Rancho Carbonera was a 2,225-acre (9.00 km2) Mexican land grant in present-day Santa Cruz County, California given in 1838 by Governor Juan B. Alvarado to William Buckle (Bocle). The grant was north of present-day Santa Cruz between the San Lorenzo River and Branciforte Creek. The southern section of Henry Cowell Redwoods State Park is within the Rancho.
The Englishman William Buckle (1803–1859), captain of the whaler "Daniel" in Hawaii, came to California in 1823. He moved with his brother, Samuel Buckle (1795–1872), to Branciforte. He married Maria Antonia Castro. He was naturalized as Jose Guillermo Bocle, but had many aliases - Bocle, Boc, Bocle, Bucle, Thompson, and Mead were a few names he used. William Bocle claimed one-half square league Rancho Carbonero in 1838 and built a sawmill there. William and his brother, Samuel, changed their names to Thompson. He was one of the foreigners arrested in the 1840 Graham affair.

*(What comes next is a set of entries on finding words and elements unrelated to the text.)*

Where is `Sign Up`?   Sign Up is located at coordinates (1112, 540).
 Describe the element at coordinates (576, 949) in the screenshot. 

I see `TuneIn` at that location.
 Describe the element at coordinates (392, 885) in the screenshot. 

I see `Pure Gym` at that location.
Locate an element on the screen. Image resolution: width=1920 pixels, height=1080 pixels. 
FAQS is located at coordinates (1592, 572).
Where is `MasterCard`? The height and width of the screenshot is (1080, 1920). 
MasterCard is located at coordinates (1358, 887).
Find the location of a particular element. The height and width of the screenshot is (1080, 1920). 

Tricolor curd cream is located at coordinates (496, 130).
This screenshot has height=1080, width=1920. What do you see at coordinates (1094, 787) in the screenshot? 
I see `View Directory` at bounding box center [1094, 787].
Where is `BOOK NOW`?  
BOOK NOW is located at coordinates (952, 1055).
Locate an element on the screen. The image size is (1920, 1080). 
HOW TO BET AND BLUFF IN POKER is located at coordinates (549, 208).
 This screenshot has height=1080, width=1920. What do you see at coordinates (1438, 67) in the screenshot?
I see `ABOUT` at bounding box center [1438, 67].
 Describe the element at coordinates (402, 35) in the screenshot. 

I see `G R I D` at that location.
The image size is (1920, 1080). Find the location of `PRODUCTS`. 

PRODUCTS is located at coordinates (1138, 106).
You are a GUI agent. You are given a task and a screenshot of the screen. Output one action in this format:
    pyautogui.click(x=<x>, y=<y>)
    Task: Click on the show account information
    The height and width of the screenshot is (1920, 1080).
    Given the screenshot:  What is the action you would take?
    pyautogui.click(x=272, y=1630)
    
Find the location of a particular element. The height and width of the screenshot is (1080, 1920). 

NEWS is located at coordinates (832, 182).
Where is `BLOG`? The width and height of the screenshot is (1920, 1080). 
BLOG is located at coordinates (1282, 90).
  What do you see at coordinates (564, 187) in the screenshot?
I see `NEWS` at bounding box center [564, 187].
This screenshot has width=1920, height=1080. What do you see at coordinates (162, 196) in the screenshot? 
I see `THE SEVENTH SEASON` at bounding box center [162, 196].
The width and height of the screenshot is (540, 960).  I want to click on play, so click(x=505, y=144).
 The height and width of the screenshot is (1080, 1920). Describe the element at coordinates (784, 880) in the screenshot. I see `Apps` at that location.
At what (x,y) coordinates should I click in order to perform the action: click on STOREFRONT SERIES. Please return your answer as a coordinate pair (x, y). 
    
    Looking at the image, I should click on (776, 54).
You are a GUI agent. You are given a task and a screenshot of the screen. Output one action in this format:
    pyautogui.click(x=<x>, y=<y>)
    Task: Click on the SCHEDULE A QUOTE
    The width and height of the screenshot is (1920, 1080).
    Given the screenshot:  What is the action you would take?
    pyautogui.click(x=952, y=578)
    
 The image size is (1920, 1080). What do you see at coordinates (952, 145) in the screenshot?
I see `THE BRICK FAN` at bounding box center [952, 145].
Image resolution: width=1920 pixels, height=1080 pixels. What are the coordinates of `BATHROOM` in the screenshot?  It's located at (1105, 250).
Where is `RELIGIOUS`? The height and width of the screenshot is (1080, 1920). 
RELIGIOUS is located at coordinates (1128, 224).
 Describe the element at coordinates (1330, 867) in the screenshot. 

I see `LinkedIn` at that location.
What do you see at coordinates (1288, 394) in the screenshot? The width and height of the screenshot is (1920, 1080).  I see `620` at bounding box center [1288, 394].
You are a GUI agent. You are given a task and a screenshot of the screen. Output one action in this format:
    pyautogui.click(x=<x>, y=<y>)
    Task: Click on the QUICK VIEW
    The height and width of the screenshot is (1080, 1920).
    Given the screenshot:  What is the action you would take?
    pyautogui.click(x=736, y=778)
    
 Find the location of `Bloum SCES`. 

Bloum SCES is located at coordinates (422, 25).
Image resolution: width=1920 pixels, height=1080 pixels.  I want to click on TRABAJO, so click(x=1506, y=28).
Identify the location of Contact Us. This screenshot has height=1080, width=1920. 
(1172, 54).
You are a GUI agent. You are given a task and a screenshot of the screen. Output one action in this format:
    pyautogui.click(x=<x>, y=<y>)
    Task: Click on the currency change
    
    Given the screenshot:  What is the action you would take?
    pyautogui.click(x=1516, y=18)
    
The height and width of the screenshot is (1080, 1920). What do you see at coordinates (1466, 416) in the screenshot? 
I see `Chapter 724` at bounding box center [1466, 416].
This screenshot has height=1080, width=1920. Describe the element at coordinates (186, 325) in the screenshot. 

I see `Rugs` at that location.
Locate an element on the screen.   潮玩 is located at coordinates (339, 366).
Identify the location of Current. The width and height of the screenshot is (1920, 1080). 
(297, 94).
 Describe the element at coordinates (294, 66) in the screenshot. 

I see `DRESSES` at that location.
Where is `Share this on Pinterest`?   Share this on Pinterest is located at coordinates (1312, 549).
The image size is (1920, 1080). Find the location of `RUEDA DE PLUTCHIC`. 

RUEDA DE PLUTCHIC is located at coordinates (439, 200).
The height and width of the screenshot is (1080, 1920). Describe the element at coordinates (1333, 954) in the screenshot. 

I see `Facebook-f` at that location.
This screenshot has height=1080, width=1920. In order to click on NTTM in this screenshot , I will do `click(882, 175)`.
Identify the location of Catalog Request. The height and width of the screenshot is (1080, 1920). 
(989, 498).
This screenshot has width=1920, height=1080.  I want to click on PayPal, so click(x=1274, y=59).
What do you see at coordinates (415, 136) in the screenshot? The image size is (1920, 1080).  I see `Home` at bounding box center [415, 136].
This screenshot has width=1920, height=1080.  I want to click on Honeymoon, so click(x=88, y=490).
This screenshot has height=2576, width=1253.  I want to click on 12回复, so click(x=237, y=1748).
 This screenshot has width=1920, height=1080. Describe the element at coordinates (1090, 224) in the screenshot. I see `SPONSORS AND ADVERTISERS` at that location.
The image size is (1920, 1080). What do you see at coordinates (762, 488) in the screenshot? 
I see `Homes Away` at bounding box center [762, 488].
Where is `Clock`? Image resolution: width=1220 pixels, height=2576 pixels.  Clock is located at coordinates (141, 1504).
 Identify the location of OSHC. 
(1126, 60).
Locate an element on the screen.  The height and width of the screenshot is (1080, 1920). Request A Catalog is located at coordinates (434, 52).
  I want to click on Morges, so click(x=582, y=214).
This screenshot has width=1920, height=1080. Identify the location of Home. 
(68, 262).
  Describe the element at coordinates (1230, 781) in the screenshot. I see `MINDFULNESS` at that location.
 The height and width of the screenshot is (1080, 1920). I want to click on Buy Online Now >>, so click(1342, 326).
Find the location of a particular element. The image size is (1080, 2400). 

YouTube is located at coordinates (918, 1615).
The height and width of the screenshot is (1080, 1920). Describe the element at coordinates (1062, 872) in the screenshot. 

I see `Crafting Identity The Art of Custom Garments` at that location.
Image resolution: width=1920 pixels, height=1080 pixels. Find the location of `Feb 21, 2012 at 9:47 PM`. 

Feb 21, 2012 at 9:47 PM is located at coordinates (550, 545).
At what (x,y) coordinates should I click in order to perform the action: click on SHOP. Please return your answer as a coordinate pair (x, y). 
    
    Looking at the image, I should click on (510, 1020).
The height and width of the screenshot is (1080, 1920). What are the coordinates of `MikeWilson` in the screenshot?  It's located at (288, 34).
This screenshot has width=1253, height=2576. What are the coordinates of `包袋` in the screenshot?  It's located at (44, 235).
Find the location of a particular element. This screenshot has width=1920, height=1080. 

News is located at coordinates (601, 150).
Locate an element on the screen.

With the cession of California to the United States following the Mexican-American War, the 1848 Treaty of Guadalupe Hidalgo provided that the land grants would be honored. As required by the Land Act of 1851, a claim for Rancho Carbonera was filed with the Public Land Commission in 1852, and the grant was patented to William Buckle in 1873.
A boundary conflict between Rancho Carbonera and the adjoining Rancho Cañada del Rincon en el Rio San Lorenzo went to the US Supreme Court in 1894.